By now I’m sure that we all agree about the importance of addressing mental illness. According to the National Institute of Mental Health, approximately one in five adults are currently living with mental illness. Given the prevalence among working adults, more employers are starting to increase access to mental health services and improve support services for their employees.
In fact, last year California enacted a law that directs the state-based Mental Health Services Oversight and Accountability Commission to “establish a framework and voluntary standard for mental health in the workplace.” This framework and its related standards are meant to reduce stigma and provide guidance to employers on how to implement programs to support their employees’ mental health.
While it is something to envy, California may be a bit ahead of the curve in the development of a standard to inform employers’ strategies to address mental health in the workplace. In fact, a March 2019 report from Unum, a leader in supplemental insurance for the workplace, found that only 25 percent of mangers in the U.S. have been trained on how to make a referral to mental health resources. While this is troublesome, another survey from Mercer published in May 2019 shows that more employers are starting to be more proactive in addressing mental health.
Studies have shown that on average, roughly half of working adults in America “lose between one and five hours of work time each week due to stress” This can translate to a massive loss in dollars for employers due to employees not being as productive as they could be. According to the World Health Organization, depression and anxiety alone result in an estimated $1 trillion in lost productivity every year. To combat this, some employers have used their employee assistance program (EAP), a supplemental benefit, to help.

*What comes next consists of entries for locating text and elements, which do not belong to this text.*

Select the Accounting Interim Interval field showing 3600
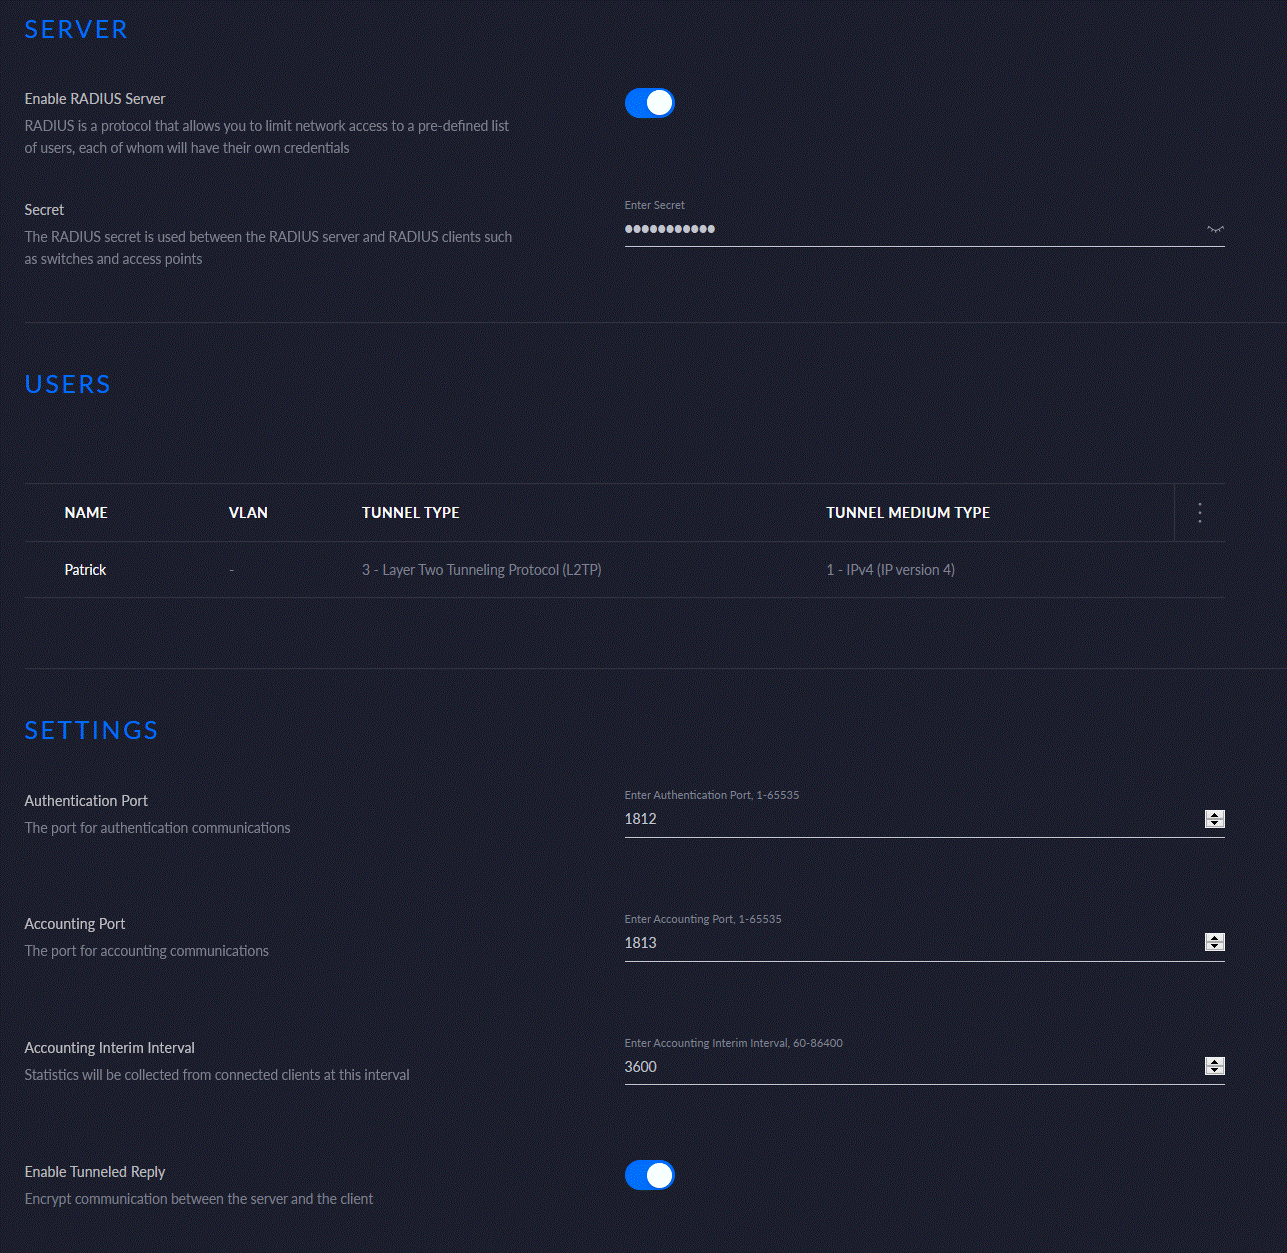Viewport: 1287px width, 1253px height. pyautogui.click(x=900, y=1067)
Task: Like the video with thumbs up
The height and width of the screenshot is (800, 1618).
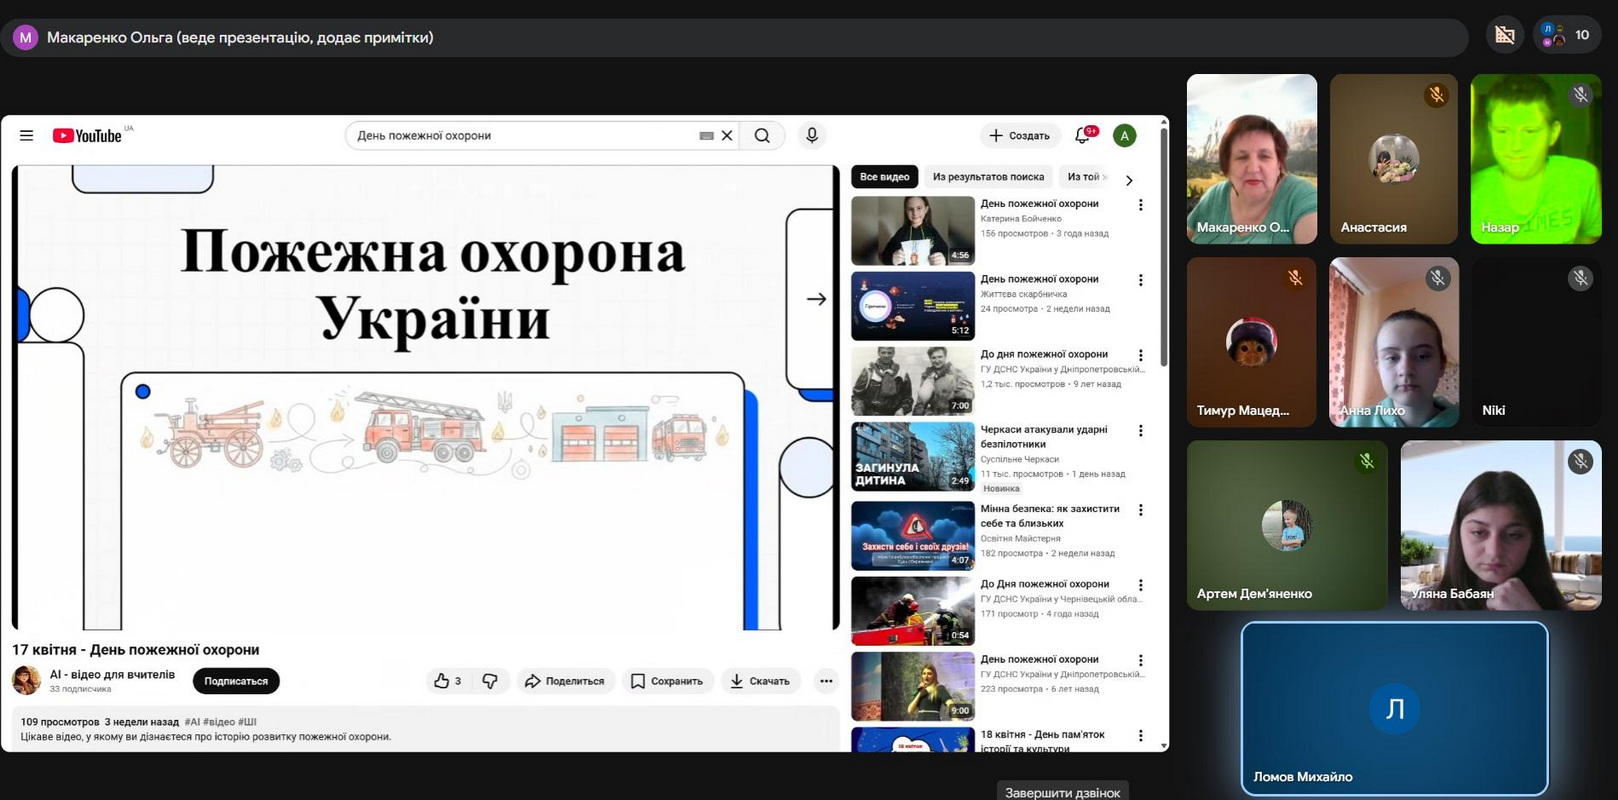Action: pos(447,681)
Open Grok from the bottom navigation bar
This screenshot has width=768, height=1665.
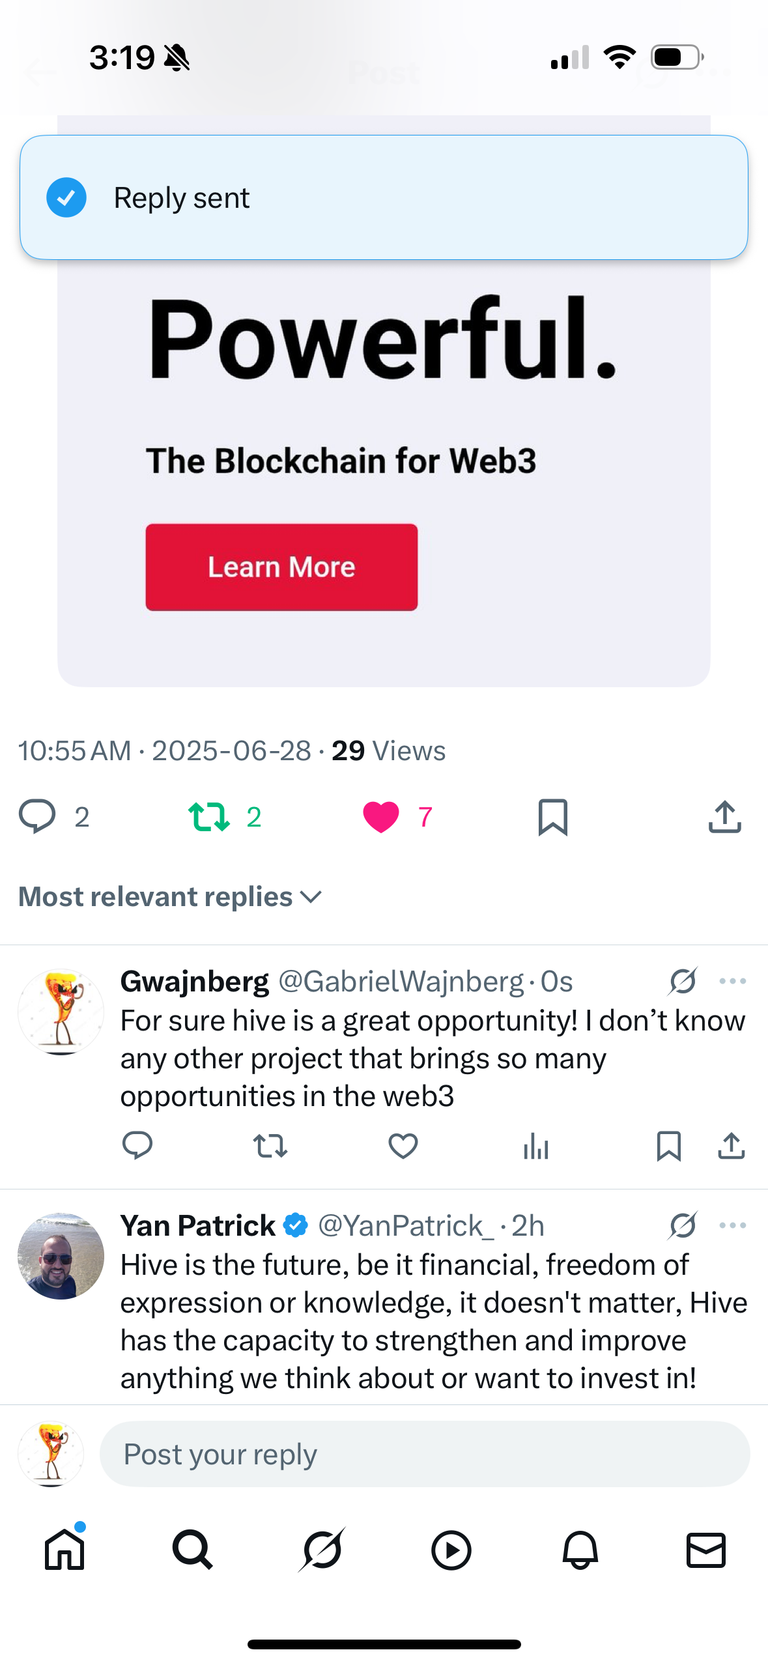pyautogui.click(x=322, y=1550)
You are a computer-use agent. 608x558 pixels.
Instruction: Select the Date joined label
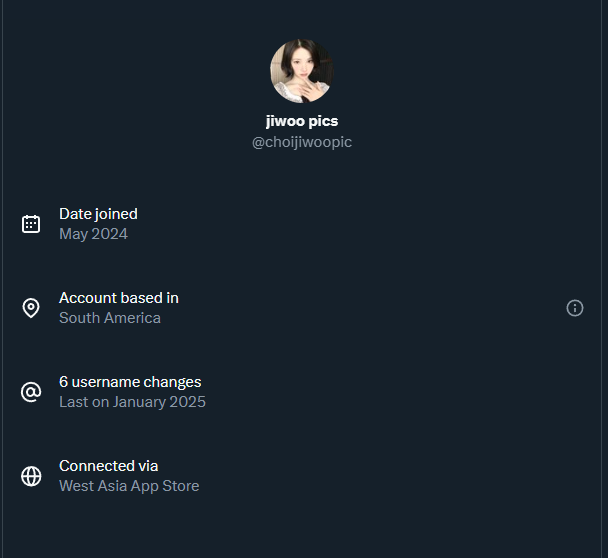(98, 214)
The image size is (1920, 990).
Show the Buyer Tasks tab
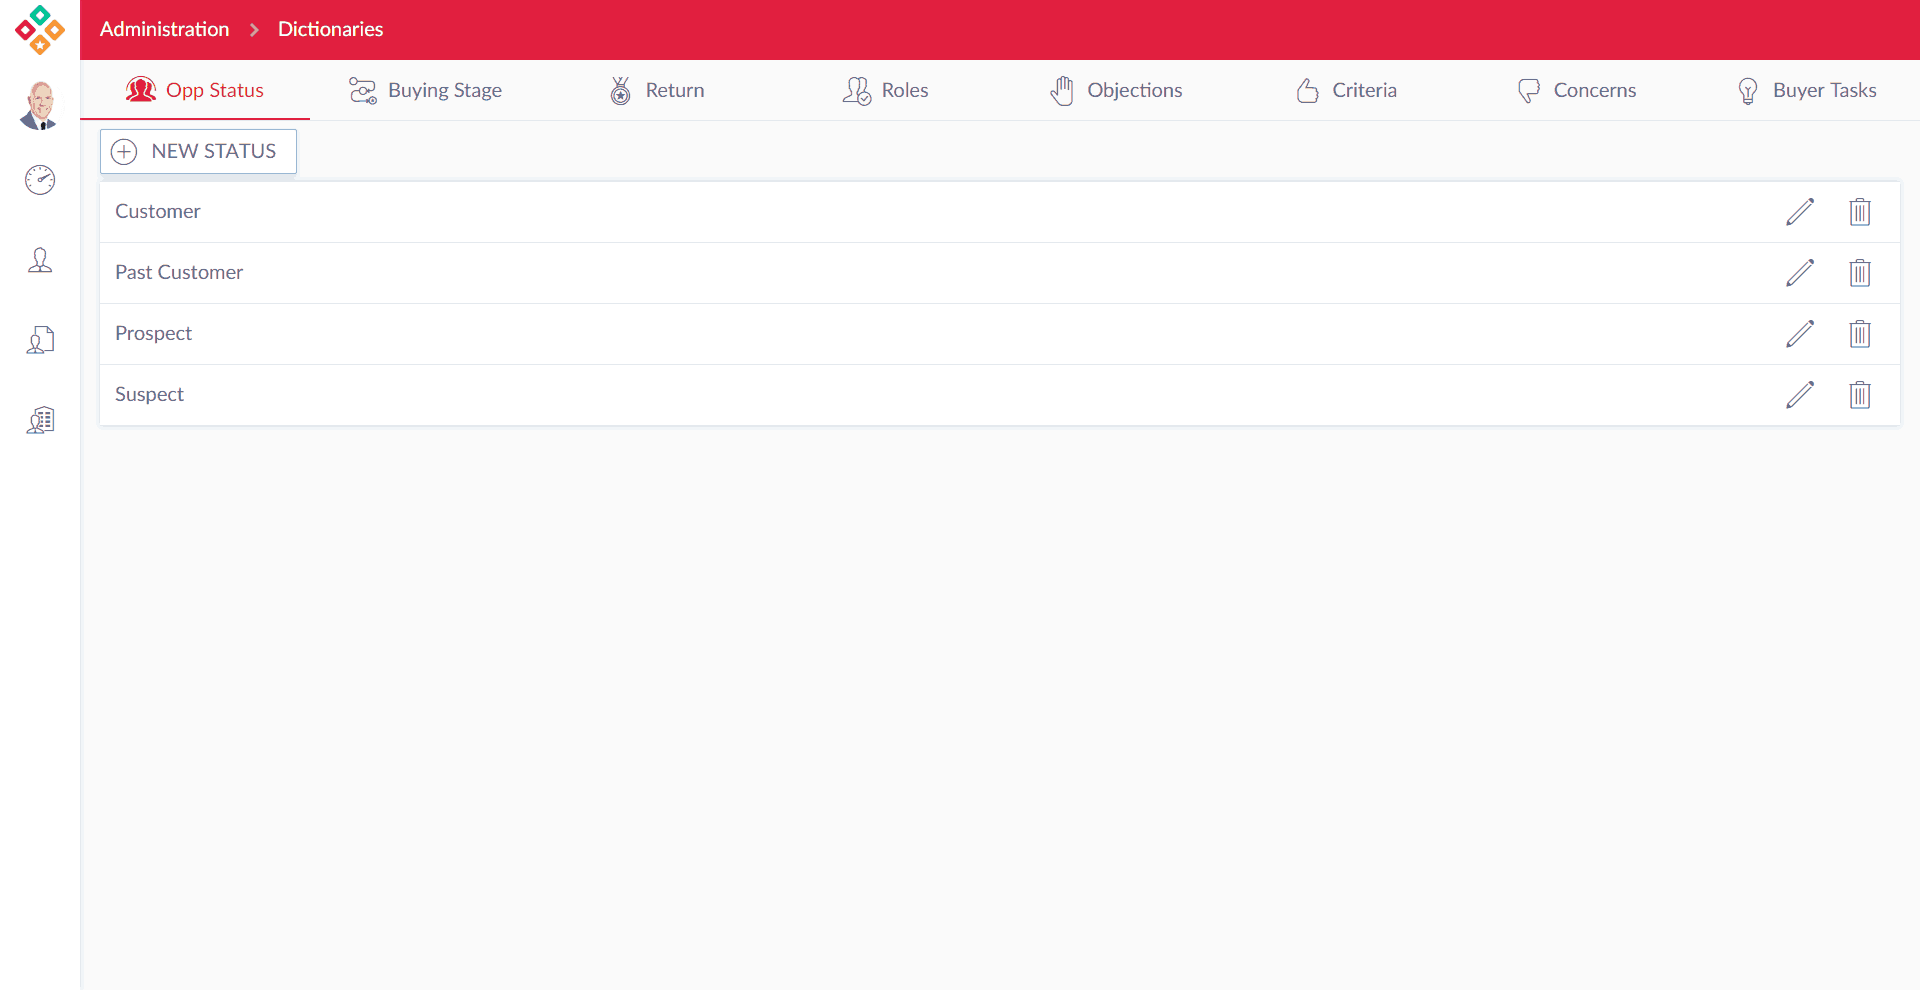[1806, 90]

According to John Greene, SPHR, SHRM-SCP, director of human resources at URAC, an EAP is a service provided to employees to assist with personal and/or professional challenges. For example, employees experiencing chronic stress may be referred to a therapist. However, Greene suggests that if an employee is experiencing any type of mental health issue, they should first contact their primary care professional.
Another approach to support employee’s mental health is through telehealth. Telehealth can offer “convenience and less-stigmatized access [and expand] access options” Furthermore, it can “reduce missed medical appointments and missed time at work” This is particularly important for low-income workers who may not have the flexibility to take paid time off work to attend an appointment. A 2018 Medicaid and CHIP Payment and Access Commission (MACPAC) report notes that while the use of telehealth in Medicaid has increased, coverage widely varies across states.
While there are varying coverage levels in Medicaid, many large employers have the option to contract with commercial health plans with adequate provider networks to ensure access to needed behavioral health care. The National Alliance of Healthcare Purchaser Coalitions indicates that “more comprehensive coverage for mental healthcare could bring a financial return of four dollars for every one dollar spent by employers.” Given the correlation between mental health and productivity, employers should pay more attention to their employees needs and ensure they are offering adequate support.